Localizado na SBPC Jovem, o estande Ciência Menina reúne diversos projetos, apresentações com foco na participação feminina na ciência. Ações interativas com foco principal nos visitantes de ensino básico, como o Meninas e Mulheres na Ciência, projeto de extensão da UFPR desde 2020, mas que já realiza ações com foco na divulgação e educação científica sobre mulheres na área acadêmica há mais de 10 anos.
“Mulheres são muito desencorajadas a estudar ciência, e as próprias mulheres que já estão no meio acadêmico passam por muita discriminação, então a gente tem esse objetivo de encorajar e empoderar as mulheres a não só seguirem a carreira, mas ocuparem os espaços de tomada de decisão e liderança do campo científico”, afirma Camila Silveira, professora do Mestrado Profissional em Química em Rede Nacional (PROFQUI) da UFPR e coordenadora do projeto.
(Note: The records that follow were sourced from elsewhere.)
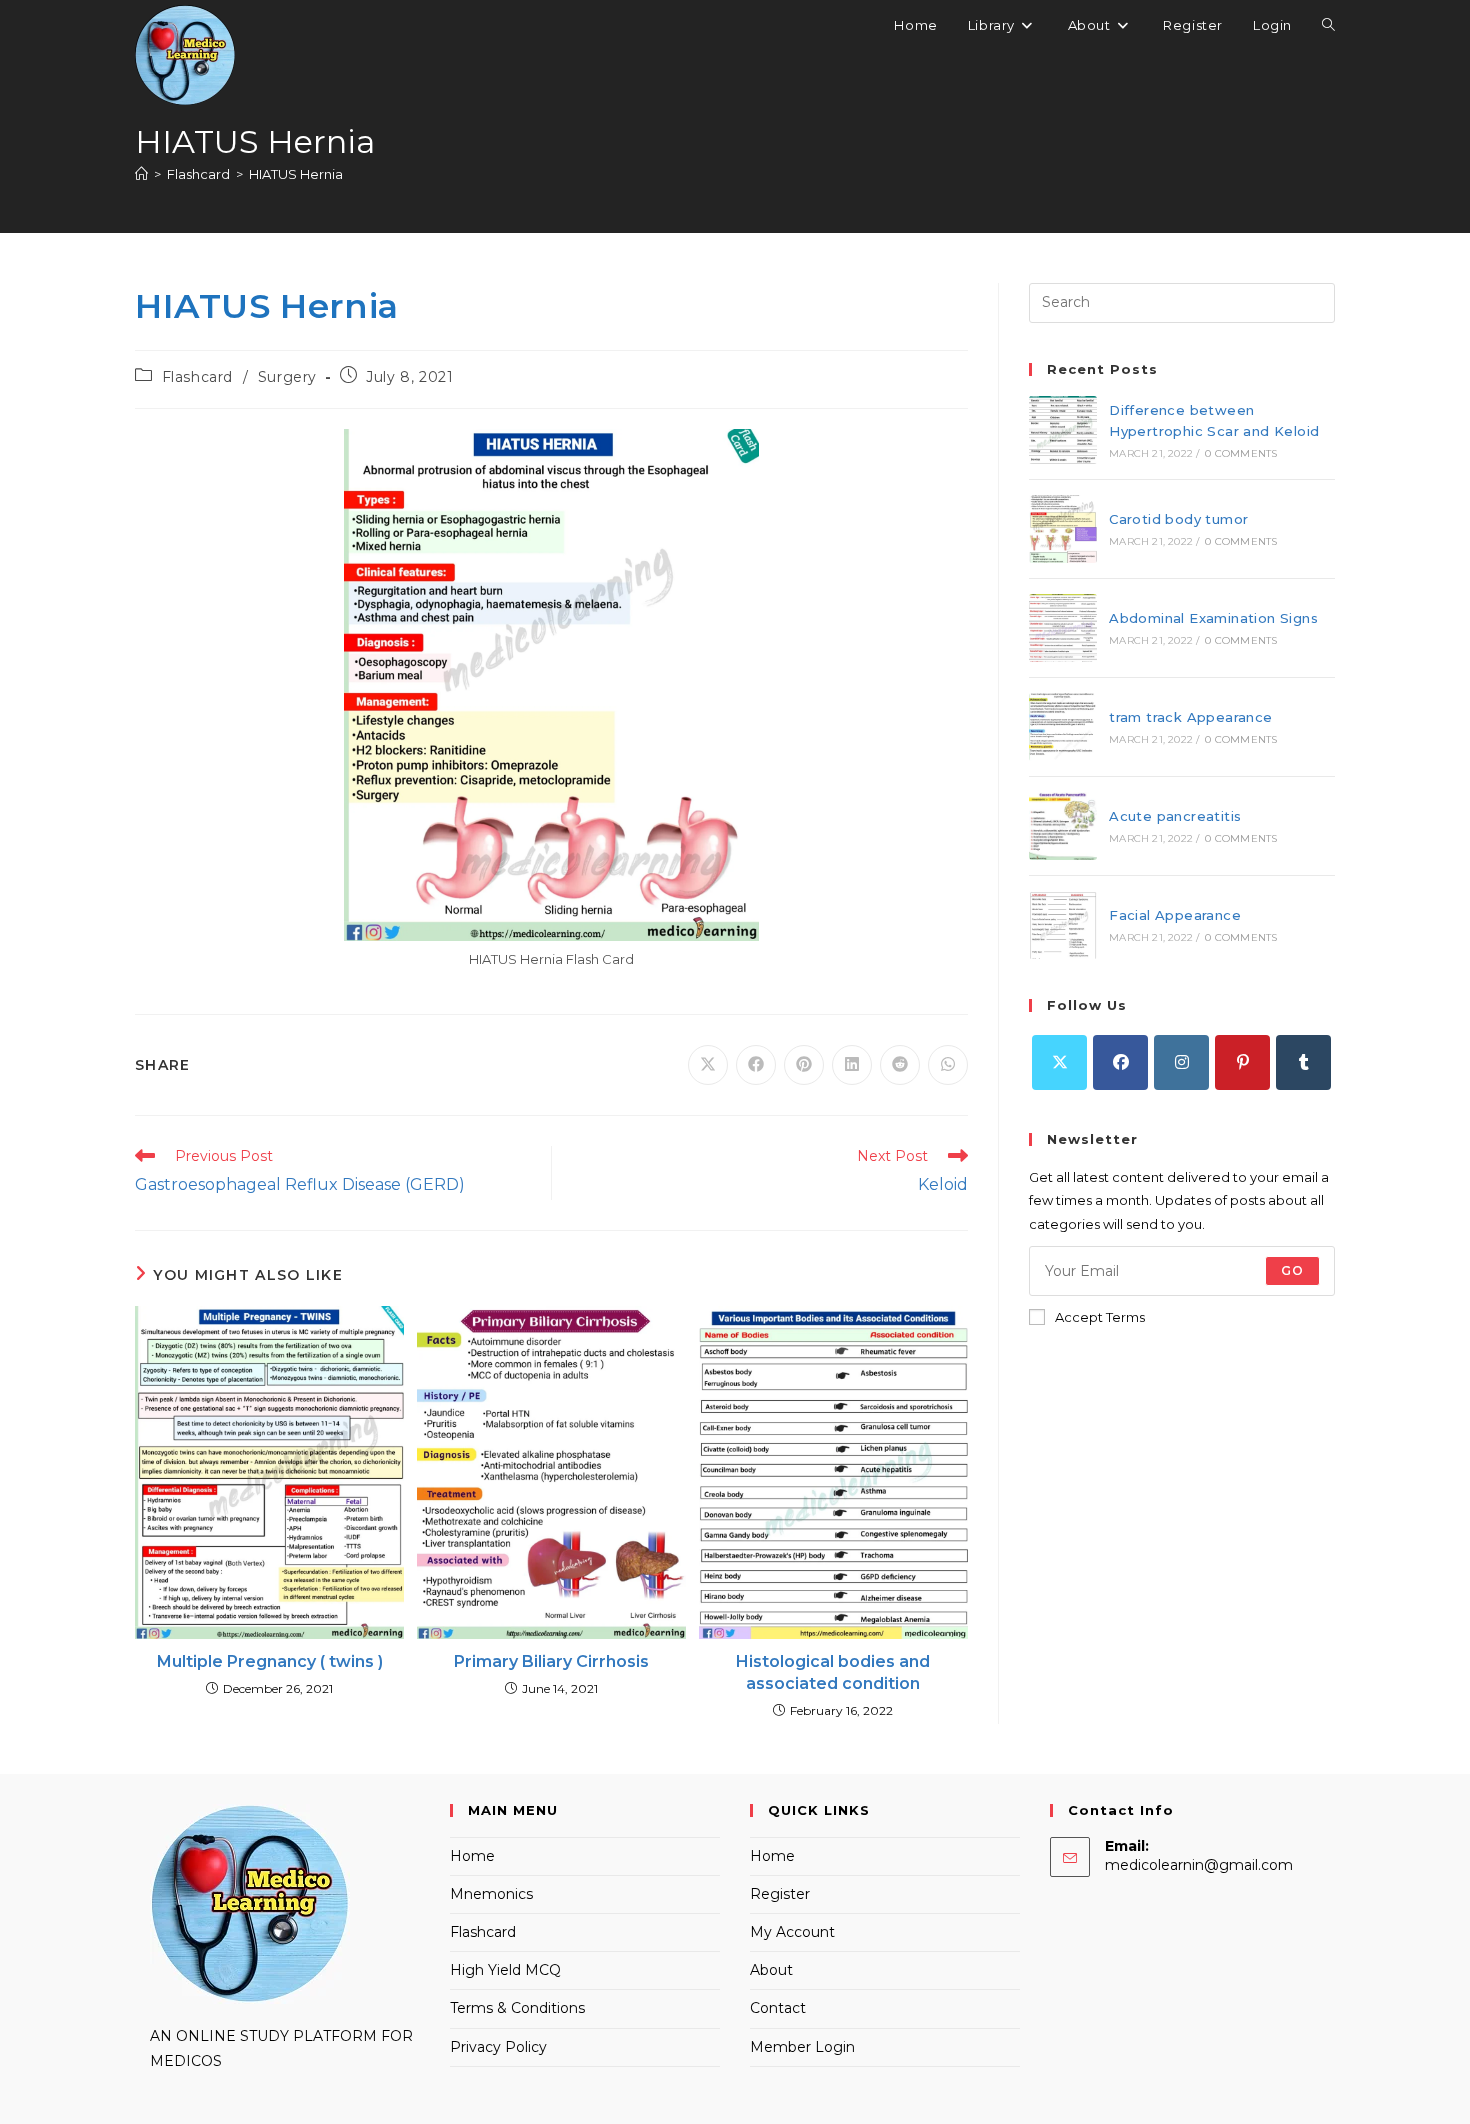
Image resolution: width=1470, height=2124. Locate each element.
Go (1292, 1270)
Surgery (287, 377)
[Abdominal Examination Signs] (1063, 628)
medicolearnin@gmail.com (1199, 1865)
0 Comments (1241, 453)
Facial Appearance (1175, 915)
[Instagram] (1181, 1062)
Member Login (802, 2047)
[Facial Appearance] (1063, 925)
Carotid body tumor (1178, 519)
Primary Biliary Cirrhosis (551, 1661)
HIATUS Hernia (296, 174)
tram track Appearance (1190, 717)
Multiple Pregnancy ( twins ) (270, 1661)
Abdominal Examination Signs (1213, 618)
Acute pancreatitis (1175, 816)
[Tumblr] (1303, 1062)
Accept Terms (1100, 1317)
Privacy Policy (498, 2047)
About (771, 1970)
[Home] (141, 174)
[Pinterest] (1242, 1062)
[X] (1059, 1062)
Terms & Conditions (517, 2008)
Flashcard (197, 377)
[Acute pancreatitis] (1063, 826)
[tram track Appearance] (1063, 727)
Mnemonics (491, 1894)
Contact (778, 2008)
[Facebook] (1120, 1062)
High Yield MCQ (505, 1970)
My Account (792, 1932)
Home (472, 1856)
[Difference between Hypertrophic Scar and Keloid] (1063, 430)
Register (780, 1894)
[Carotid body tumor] (1063, 529)
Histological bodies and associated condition (833, 1672)
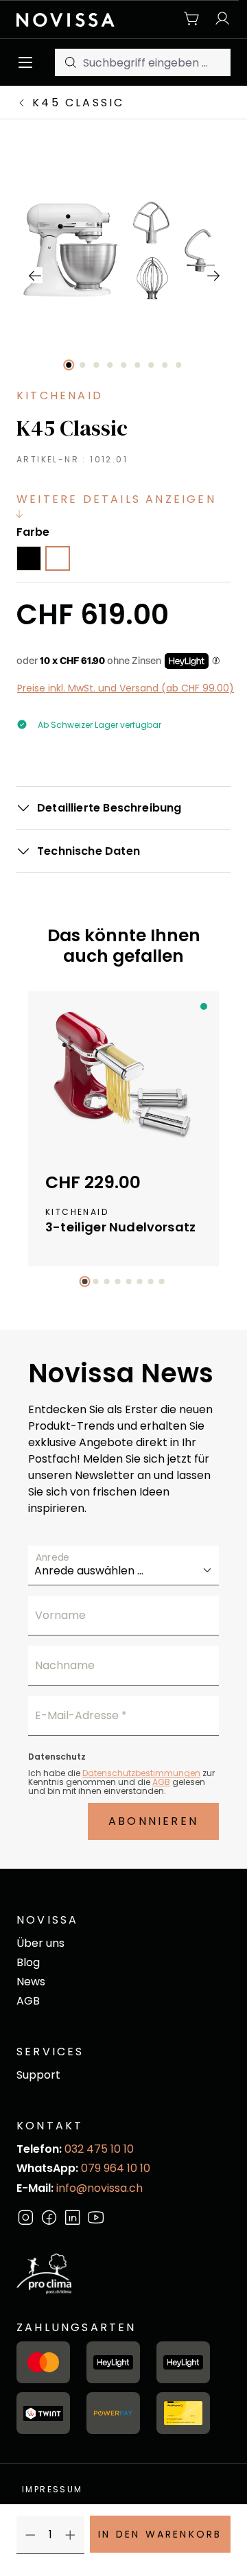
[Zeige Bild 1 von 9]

Ela conta que, a partir de uma percepção de que o repertório geral das pessoas sobre mulheres cientistas é normalmente baixo, o projeto surge com o objetivo de divulgar a imagem — por meio de ilustrações digitais realistas — o nome e a importância de várias mulheres cientistas da história.
O uso de passatempos e jogos, como palavras cruzadas, caça-palavras, desenhos para colorir, quebra-cabeça, jogo da memória foi a maneira encontrada de “furar a bolha da universidade” e levar esse trabalho a escolas, feiras e museus. Os materiais são disponibilizados tanto de forma eletrônica quanto física, e sempre usados em ações do projeto realizadas em escolas, com alunos e professores.
Um futuro mais diverso
A 75ª Reunião Anual da SBPC está por todos os lados com imagens, frases de incentivo e uma programação com foco na causa feminina na ciência. Certamente reforça a mensagem: “Lugar de mulher é onde ela quiser — inclusive na ciência”.
“Ao ingressar na FioCruz, como jovem pesquisadora, pude conhecer muitas histórias”’, conta Cristina, ao lembrar de como as biografias de Bertha Lutz, sufragista e pesquisadora do Museu Nacional, e Maria von Paumgartten Deane, médica parasitóloga, a inspiraram. “Quando a gente abraça a carreira, quer ser pesquisadora, a gente não pode desistir. Meninas, não desistam. Vão em frente”, ela reforça.
Camila Silveira cita a importância de persistir e de ter uma rede de apoio. “Muitas vezes é difícil lidar com tudo isso sozinha, então se fortaleça em redes de mulheres. Assim, a gente consegue se apoiar, se acolher, se fortalecer.”